There would be no overwhelming need for new regulations or a new committee, the politician’s classic sop to divert attention from the ineffective application of what is already in place. Will a twenty-fold increase in fines increase the rigour and integrity of enforcement? Tgħid mhux hekk.
Nursing that Sugar Rush
A week or so ago the nurses’ union MUMN threatened action if the inalienable right of its members to get fat and have cardiovascular disease was denied by the “dictator state”.
Non-accountabilty is now the default national commandment. Thou shalt turn a blind eye, and we shall all make a fast buck
How dare Supreme Leader Fearne impose a healthy food policy in the hospital canteen for nurses? What next, expect police not to commit crimes, or army officers not to be racist?
But Fiendish Fearne could go even further. What if he were to ban sugars and carbs in nurses’ own personal food as well? What if government has a secret plan to install two-way surveillance systems in Mater Dei to catch errant nurses trying to dig into an illicit Mars bar? Imagine the humiliation of hearing: “PARASCANDALO! NURSING OFFICER 6079 PARASCANDALO! YES, YOU! REPORT IMMEDIATELY TO THE SUGAR ABUSE CORRECTIONAL UNIT!”
Now let’s get serious. The real story here is not State over-reach. It is the blatant abuse of the nurses’ monopolistic position at Mater Dei. When a health-related union feels entitled to stamp its pudgy feet in public to demand that the Heath Ministry break its own health guidelines, said union has lost all sense of perspective.
In the UK before the tide finally turned against organised labour in the 1980s, governments and the general public had already started losing patience when unions were perceived to prioritize their members’ perks and entitlements at the expense of the people they were meant to serve. The result was an inexorable erosion of labour rights over three decades.

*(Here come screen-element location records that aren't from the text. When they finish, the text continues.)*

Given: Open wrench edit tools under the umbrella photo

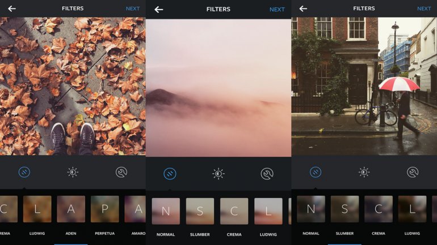Looking at the screenshot, I should point(413,172).
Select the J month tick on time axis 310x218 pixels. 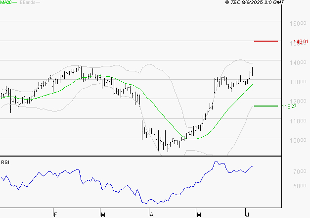pyautogui.click(x=247, y=215)
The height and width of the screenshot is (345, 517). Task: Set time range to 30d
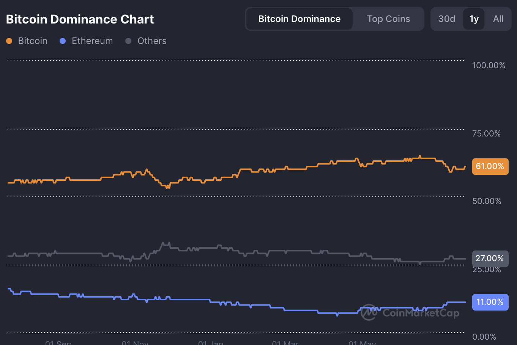tap(446, 19)
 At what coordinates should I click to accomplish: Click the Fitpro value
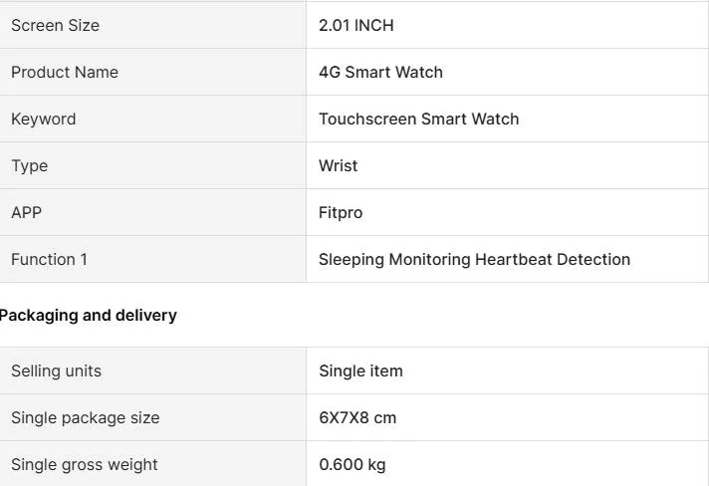tap(341, 212)
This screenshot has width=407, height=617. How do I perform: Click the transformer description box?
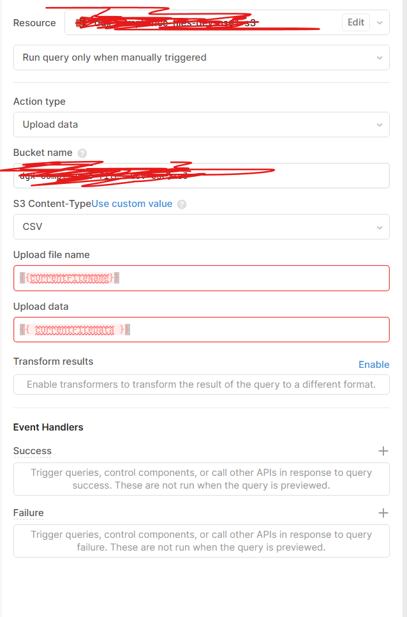pos(201,385)
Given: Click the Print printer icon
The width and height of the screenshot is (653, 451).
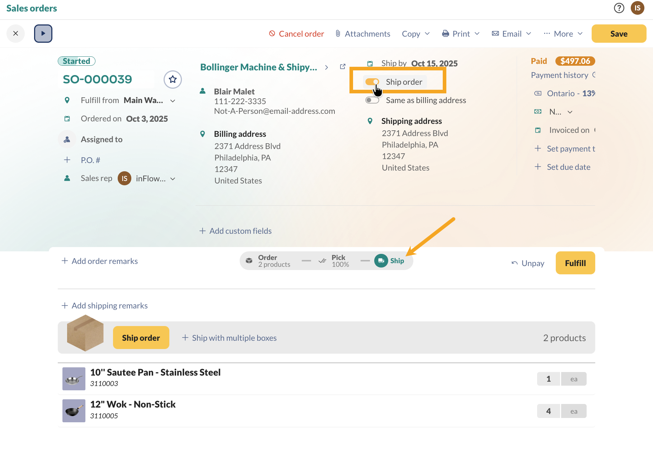Looking at the screenshot, I should click(x=445, y=33).
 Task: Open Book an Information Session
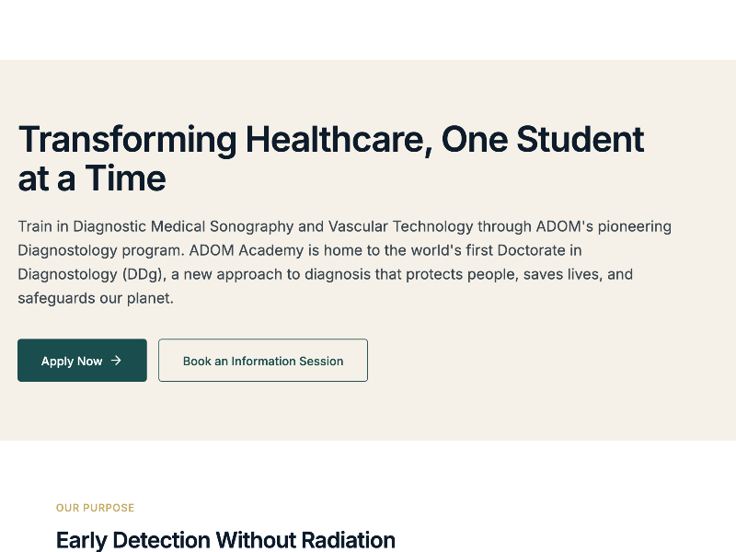click(x=263, y=361)

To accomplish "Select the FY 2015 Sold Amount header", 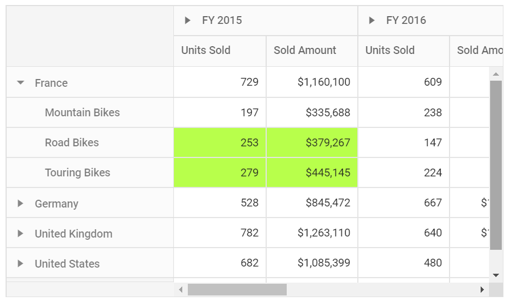I will tap(312, 51).
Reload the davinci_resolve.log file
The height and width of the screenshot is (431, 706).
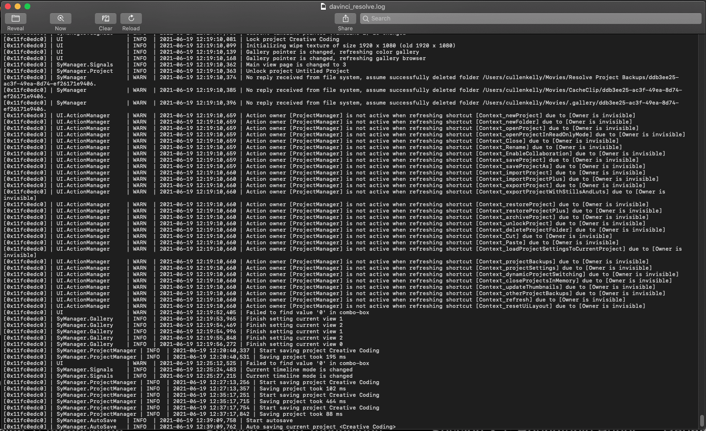131,19
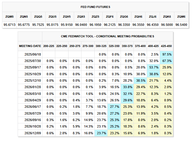This screenshot has height=141, width=192.
Task: Select the 95.9150 price under ZQV5
Action: (x=66, y=25)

This food fight is but the latest and most public example of MUMN practices that could well be perceived as promoting its members’ narrow self-interests rather than patients’ needs. If the MUMN thinks it is so securely ensconced in Mater Dei that it is immune from danger, let me whisper four little words: Malta Shipyards Workers’ Council.
In future nurses may well discover that their Mars bar had come with a steep price-tag.
Our Lady of Salvini
The recent document by the Maltese Church that strongly rejected any connection between a lived Catholic faith today and racism is welcome, although a tad late in the day. On the other hand, perhaps the Church felt the need to state the obvious since it is no longer obvious to an increasing number of the faithful.
I first wrote about the normalisation of racial prejudice even during a Sunday Mass homily five years ago – and I had received a barrage of hundreds of comments that violently disagreed with me. A few days ago another priest saw fit to repeat the nativist bilge of ‘Catholic Malta for Catholic Maltese’ whose most recent champion was Maurice Mizzi, when he was Guardian of Future Racial Purity.
The Church’s position has resonance beyond our shores. One of the pre-EP pieces of political theatre that got lost in the general hubbub was the ‘consecration’ to the Madonnina on top of the Milan cathedral of Italy and Italians by Salvini, Europe’s surging far-right conservative Catholic leader.
Of course, such rhetoric is not unheard of in Malta, as recently as the divorce referendum campaign in 2011. But Salvini’s gimmick took the hypocritical appropriation of faith and its symbols to a new low of political chicanery.
Then again, this could all just be one big misunderstanding. After all, Salvini was referring to the Madonnina, that twee golden statuette imprisoned on top of the Milan Duomo, forever unable to ascend properly to heaven. It has nothing whatever to do with Mary the migrant who had to flee her home and land with her family to escape a murderous king 2000 years ago.